Opdracht: Citeer uit de getoonde tekst letterlijk het stuk van "10)onbewoonde steden!" tot en met "met Gen. 23:6.".

══ Getoonde tekst

1)Doet recht
  Zie 1 Kon. 10:9.
2)onderdrukt
  Of, plaagt, berooft niet.
3)doet geen geweld
  Aan hen, of aan iemand.
4)deze zaak
  Of, dit woord.
5)ernstiglijk
  Hebreeuws, doende doen zult.
6)David
  Dat is, in Davids plaats.
7)hij,
  De koning, die er zijn zal.
8)Gilead,
  Dat is, zo van mij gezegend met alles wat gewenst en lieflijk is, dat gij het land Gilead gelijk zijt; zie Gen. 37:25. Of, [gelijk sommigen] gij [zult] mij [zijn], enz.; dat is, Ik zal u zo weinig verschonen als Ik Gilead gedaan heb; zie 2 Kon. 15:29.
9)hoogte van Libanon;
  Zo verheven in eer en hoogheid, als de spits van Libanon, of de hoogste cederen, die daarop staan. Hebreeuws, hoofd.
10)onbewoonde steden!
  Een afgebroken rede in het eedzweren gebruikelijk; zie Deut. 1:35.
11)heiligen,
  Dat is, daartoe afzonderen, verordineren, beschikken, bereiden, toerusten; zie Jes. 13:3, en vergelijk boven Jer. 6:4.
12)uw uitgelezen
  Hebreeuws, de keur uwer cederen; dat is, [gelijk het volgende uitwijst] uw beste en uitgelezenste huizen van cederhout getimmerd; vergelijk boven Jer. 21:14, en onder Jer. 22:14,15, en de manier van spreken met Gen. 23:6.
13)in het vuur
  Of, nedervellen ten vuur.
14)heidenen
  Of, natiën.
15)zullen zeggen:
  Dat is, men zal antwoorden.

════
══ Fragmenten uit records

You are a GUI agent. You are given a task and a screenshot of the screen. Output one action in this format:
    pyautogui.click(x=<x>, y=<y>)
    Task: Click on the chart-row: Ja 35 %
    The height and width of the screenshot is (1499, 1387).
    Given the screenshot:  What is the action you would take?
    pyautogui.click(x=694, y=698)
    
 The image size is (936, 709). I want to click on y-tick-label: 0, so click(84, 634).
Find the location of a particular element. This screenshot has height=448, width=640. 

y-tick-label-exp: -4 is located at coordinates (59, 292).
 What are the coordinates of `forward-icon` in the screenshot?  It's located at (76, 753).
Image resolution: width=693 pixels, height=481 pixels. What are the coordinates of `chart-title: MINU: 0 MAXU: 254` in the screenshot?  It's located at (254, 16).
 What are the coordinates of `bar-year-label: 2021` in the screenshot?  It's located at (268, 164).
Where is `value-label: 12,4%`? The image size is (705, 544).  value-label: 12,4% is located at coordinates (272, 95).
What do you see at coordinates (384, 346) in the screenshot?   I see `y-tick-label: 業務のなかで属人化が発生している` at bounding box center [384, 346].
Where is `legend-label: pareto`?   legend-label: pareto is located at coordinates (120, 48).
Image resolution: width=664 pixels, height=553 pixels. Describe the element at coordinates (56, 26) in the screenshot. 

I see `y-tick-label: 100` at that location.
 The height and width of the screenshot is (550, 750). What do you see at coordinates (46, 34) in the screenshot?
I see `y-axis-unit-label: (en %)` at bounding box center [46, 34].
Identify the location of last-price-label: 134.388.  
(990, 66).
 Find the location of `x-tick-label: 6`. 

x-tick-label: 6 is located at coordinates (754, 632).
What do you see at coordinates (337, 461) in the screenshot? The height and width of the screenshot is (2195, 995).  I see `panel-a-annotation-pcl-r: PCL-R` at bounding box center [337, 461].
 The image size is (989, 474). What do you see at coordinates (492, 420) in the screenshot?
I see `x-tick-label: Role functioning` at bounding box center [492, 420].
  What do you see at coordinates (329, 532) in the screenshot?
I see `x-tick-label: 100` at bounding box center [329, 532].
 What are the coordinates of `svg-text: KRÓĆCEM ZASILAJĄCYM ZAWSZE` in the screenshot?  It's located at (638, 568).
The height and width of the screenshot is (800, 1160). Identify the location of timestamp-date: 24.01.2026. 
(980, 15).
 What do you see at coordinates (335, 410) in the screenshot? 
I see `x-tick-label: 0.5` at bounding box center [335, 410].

════

Antwoord op opdracht:
10)onbewoonde steden!
  Een afgebroken rede in het eedzweren gebruikelijk; zie Deut. 1:35.
11)heiligen,
  Dat is, daartoe afzonderen, verordineren, beschikken, bereiden, toerusten; zie Jes. 13:3, en vergelijk boven Jer. 6:4.
12)uw uitgelezen
  Hebreeuws, de keur uwer cederen; dat is, [gelijk het volgende uitwijst] uw beste en uitgelezenste huizen van cederhout getimmerd; vergelijk boven Jer. 21:14, en onder Jer. 22:14,15, en de manier van spreken met Gen. 23:6.